THE King Harry at the top of St Stephen's Hill, St Albans, despite an excellent range of drinks and some tasty food, would not be my choice for a convivial evening out.

The prices and the decoration after its recent refit suggest the owners of the free house have the trendier and wealthier end of the market clearly in their sights.

No doubt there is a place for this, and the pub would be ideal for someone driving into the city from Watford or Hemel Hempstead for, say, a theatre trip, who wanted a quick bite first, but I prefer somewhere more straightforward.

I rarely feel strongly about interior decoration, but I found the colour scheme and the choice of furniture rather disconcerting.

Beige sofas squat incongruously next to traditional wooden tables and chairs, with a few modern steel and fabric modern pieces thrown in for good measure, and the way the wood wall panels and ceiling are painted either red, white, black or green appears haphazard.

I could have sought refuge in the garden, but the ceaseless traffic at this busy road junction hardly makes that an attractive option.

The wine list is as long as your arm, the bottled beer choice includes some Belgian gems, and the draught beer includes Hoegaarden and the superb Czech lager Staropramen, but of the eight hand pumps, only three were working during my visit, one serving cider.
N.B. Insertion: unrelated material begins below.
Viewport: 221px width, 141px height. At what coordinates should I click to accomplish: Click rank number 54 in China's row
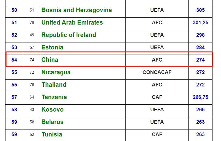click(14, 60)
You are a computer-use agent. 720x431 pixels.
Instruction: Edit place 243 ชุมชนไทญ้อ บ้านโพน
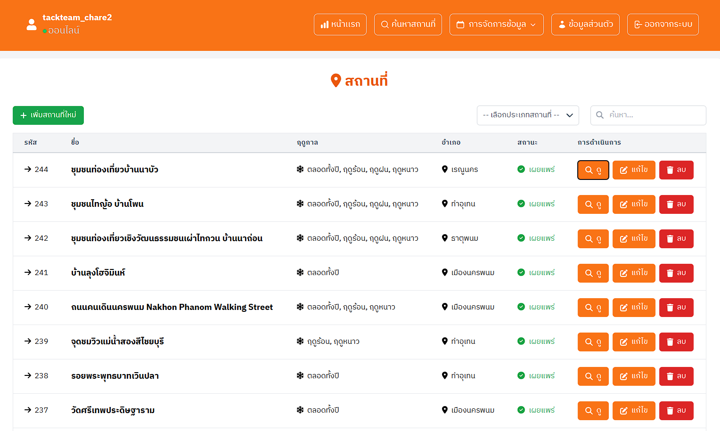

The Bunce's Pigswill had a pleasant nutty taste but seemed rather thin, and I felt the Exmoor Gold didn't do justice to its brewers.

The pub deserves credit, however, for variety only last week it was stocking from the peerless Cumbria brewery Jennings.

At £2.70 a pint for bitter, The King Harry is making a strong bid to be the most expensive pub in St Albans, and while my crayfish penne was very good, at £8.40 for a bowl of pasta, it ought to be.

Overall, if planning a night out, I would go somewhere else.